Hospitals have claimed that widespread consolidation in the industry benefits both the quality of patient care and makes a dent in health care costs, but a new study published in the New England Journal of Medicine (NEJM) throws cold water on that assertion. Researchers found that hospital mergers may be associated with slightly worse care quality, and noted this deterioration has happened as other studies show that overall hospital costs have risen.
The researchers from Harvard’s business and medical schools, as well as experts from Beth Israel Deaconess Medical Center and the Brigham and Women’s Hospital, used medical claims data to assess factors such as patient satisfaction, readmissions to a hospital, and mortality rates in order to analyze the effects of hospital mergers between 2009 and 2013 on broader public health.

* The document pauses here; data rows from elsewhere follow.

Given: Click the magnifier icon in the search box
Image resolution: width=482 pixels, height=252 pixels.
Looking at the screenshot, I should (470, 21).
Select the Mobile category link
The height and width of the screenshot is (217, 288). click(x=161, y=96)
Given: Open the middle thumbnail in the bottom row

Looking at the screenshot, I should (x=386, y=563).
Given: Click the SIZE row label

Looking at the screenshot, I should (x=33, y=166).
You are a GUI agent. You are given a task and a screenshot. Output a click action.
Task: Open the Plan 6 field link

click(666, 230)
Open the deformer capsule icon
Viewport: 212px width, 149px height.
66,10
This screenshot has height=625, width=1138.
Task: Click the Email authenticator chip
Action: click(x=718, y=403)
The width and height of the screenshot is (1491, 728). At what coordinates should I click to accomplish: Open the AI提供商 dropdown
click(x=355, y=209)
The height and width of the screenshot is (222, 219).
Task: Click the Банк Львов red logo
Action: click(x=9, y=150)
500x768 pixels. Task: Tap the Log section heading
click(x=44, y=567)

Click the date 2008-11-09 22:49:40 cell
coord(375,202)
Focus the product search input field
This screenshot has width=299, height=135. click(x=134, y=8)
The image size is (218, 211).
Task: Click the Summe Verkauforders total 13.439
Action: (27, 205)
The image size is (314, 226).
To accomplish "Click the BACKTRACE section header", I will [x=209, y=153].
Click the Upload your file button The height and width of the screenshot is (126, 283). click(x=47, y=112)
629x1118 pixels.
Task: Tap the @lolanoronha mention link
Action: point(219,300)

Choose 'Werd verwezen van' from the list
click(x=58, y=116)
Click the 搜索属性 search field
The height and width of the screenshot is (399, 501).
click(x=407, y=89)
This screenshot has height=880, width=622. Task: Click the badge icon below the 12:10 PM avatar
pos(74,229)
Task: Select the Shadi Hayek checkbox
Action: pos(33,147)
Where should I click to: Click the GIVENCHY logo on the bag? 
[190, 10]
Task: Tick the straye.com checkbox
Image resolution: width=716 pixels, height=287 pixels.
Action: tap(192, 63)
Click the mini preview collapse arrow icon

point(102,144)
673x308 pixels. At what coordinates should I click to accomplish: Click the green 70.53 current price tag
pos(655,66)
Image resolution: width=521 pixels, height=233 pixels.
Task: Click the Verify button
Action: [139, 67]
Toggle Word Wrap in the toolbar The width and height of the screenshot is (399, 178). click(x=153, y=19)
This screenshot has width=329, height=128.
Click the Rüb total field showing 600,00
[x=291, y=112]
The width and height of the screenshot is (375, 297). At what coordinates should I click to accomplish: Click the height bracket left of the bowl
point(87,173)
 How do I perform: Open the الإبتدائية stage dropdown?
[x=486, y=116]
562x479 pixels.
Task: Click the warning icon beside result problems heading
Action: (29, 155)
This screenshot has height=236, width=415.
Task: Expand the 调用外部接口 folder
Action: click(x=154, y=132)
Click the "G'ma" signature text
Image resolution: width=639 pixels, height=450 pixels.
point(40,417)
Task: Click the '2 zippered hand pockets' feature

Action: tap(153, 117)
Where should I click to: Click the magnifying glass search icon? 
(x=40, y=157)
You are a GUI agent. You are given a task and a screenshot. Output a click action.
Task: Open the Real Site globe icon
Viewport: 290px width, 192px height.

“Hospital acquisition by another hospital or hospital system was associated with modestly worse patient experiences and no significant changes in readmission or mortality rates,” the study concluded.
That’s a far cry from what industry executives have used to justify consolidation in the sector. In the past two years, hospital giants such as LifePoint, Atrium Health, and others have pursued large-scale M&As that would ostensibly provide both financial and professional synergies to achieve that ever-elusive goal of improving health outcomes while lowering costs. In 2018, the last year for which comprehensive data is available, the average size of a hospital merger deal ballooned to a high of $408 million, according to KaufmanHall. The size of these deals has grown nearly 14% by certain key metrics over the past decade, underscoring how profitable they are for the industry.
The return for patients hasn’t been nearly as lucrative.
“Our findings corroborate and expand on previous research on hospital mergers and acquisitions in the 1990s and early 2000s and are consistent with a recent finding that increased concentration of the hospital market has been associated with worsening patient experiences,” wrote the researchers, noting modest deterioration in patient satisfaction scores and negligible differences in metrics such as the need to be readmitted to a hospital.
Study authors, in the report and on social media, referenced widespread research showing that hospital costs have only gone up in an age of consolidation. For instance, one 2018 report by University of California, Berkeley researchers found that hospital mergers in the Golden State were linked to a more than 10% increase in individual market insurance premiums, a 9% spike in specialty health care services, and a 5% hike in primary care services between 2010 and 2016.
“To sum up: there is no systematic evidence that acquired hospitals improve in quality. There is plenty of evidence that acquired hospitals raise prices. The reorganization of our hospital landscape, is not, on average, helping consumers,” said Harvard economist and study co-author Leemore Dafny in a tweet.